DOCUMENT SEGMENT
=== Section Start ===

Despite being considered as a disease of the past, tuberculosis (TB) kills seven people in Europe every hour and, worryingly, rates of multi drug resistant TB (MDR-TB) in the region are the highest in the world. With 81,000 MDR-TB cases in 2010 alone, the European region accounts for nearly 20 % of the global burden.
In 2011 one country, Romania, accounted for 29 % of all TB cases in the European Union, and evidence from the country’s leading NGO working on TB has highlighted a huge imbalance in treatment in the country. At the moment, a select number of drug resistant patients in Romania have access to an uninterrupted supply of second line drugs used to treat drug resistance thanks to a grant from the Global Fund to fight AIDS, TB, and Malaria, and consequently these patients have a 70 % treatment success rate.
While this grant from the Global Fund is able to provide patients with the international standard of care for treating drug resistant TB, the funds are limited and most patients with drug-resistant TB are prescribed substandard medication and face drug stock outs. As a result, these patients only have a 20 % treatment success rate.
The MDR-TB treatment course covered by the Global Fund is in such short supply as to necessitate the establishment of a commission of doctors to decide who should have access to medicines. Faced with the difficult choice of deciding whose survival chances will be vastly improved and whose won’t be, the commission ultimately chooses younger, better educated, and economically more well off patients—namely those who have the best chances of being cured.
Romania joined the EU in 2007, meaning it has fulfilled EU accession criteria, including ensuring “stable institutions guaranteeing democracy, the rule of law, human rights and respect for and protection of minorities.” However, evidence brought to light in a new report released recently outlining the effect funding shortages will have on HIV and TB, including drug resistant TB, in the European region suggests that Romania does not have the institutional capacity to ensure its citizens have the basic right to health. The country relies on grants from the Global Fund to fight AIDS, TB, and Malaria, which look set to end in 2013.
The imbalance in access to treatment leaves Romania lagging far behind countries like the Democratic Republic of Congo and South Africa in terms of treatment success rates (WHO, Global TB Report, 2011). Adding to the poor treatment outcomes within the Romanian health system, many patients receive no welfare benefits while sick and as a consequence face financial hardship as they have to miss work during treatment.

=== Section End ===

Pixel coordinate grounding records
=== Section Start ===

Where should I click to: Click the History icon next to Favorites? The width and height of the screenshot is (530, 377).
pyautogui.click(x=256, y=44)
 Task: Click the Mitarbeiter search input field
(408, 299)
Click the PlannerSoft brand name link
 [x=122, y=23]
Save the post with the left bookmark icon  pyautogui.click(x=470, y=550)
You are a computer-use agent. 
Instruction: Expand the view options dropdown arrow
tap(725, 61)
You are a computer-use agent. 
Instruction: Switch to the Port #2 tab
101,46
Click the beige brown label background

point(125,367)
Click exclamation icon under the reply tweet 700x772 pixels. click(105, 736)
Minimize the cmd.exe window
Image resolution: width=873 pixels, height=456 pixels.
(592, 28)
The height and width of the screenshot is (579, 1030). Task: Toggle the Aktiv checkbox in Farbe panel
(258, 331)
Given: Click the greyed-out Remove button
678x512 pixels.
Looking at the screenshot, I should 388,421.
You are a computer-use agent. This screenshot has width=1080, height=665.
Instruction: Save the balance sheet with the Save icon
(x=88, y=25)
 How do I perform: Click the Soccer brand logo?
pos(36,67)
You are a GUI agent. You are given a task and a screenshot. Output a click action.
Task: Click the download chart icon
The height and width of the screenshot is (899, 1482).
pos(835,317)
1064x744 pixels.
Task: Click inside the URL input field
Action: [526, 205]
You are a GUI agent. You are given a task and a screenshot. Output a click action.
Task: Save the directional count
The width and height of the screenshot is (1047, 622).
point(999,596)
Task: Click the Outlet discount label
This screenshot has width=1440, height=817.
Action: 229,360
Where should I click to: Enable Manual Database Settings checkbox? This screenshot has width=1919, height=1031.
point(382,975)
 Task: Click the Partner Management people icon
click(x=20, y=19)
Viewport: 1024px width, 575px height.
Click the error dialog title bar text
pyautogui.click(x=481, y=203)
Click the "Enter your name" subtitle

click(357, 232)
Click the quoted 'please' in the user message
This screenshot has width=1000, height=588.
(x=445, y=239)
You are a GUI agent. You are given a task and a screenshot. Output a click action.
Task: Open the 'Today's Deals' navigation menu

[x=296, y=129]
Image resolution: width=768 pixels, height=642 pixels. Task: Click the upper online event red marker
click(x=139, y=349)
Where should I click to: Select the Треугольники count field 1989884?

=== Section End ===

DIRECTIONS
1 – Answer these questions from the passage on tuberculosis in Romania:
(a) How many MDR-TB cases did the European region record in 2010?
(b) What percentage of all TB cases in the European Union did Romania account for in 2011?
(c) In which year did Romania join the EU?
2 – Resume the passage on tuberculosis in Romania, beginning after its last sentence.
The records are drawn from a separate source.

RESPONSES IN ORDER
1 –
(a) 81,000
(b) 29 %
(c) 2007

2 –
Underfunding HIV and TB programmes in the European region will inevitably contribute to increasing rates of disease and drug resistance. This will cost lives and cause an enormous drain on the European region’s economy due to increased treatment costs and lost productivity. For example, WHO Europe estimates that if immediate steps are not taken to address drug resistant TB in the European region, the economic loss to the region will be US$ 12 billion within five years.
In 2011 the WHO adopted “The consolidated action plan to prevent and combat multidrug and extensively drug resistant tuberculosis in the WHO European Region 2011 – 2015,” and it is now time for the EU to respond accordingly. Health experts have long since been calling for a global health programme for action that duly prioritises HIV and TB and provides a framework for effectively addressing the twin epidemic in eastern Europe and central Asia.
The EU has been dragging its feet, but with rates of MDR-TB rising and a funding crisis looming, it seems ever more important that such a programme is developed. In Europe, commitment to the Global Fund must not falter now. Board members should ensure that middle income countries with epidemics among key populations can access critical Global Fund contributions and the EU and its member states must continue to provide the resources the Fund requires to meet demand. Unless such support is given, countries like Romania will continue to fall further down the league tables in terms of treatment for this curable disease.
Caroline Robinson, global health advocacy manager, results uk.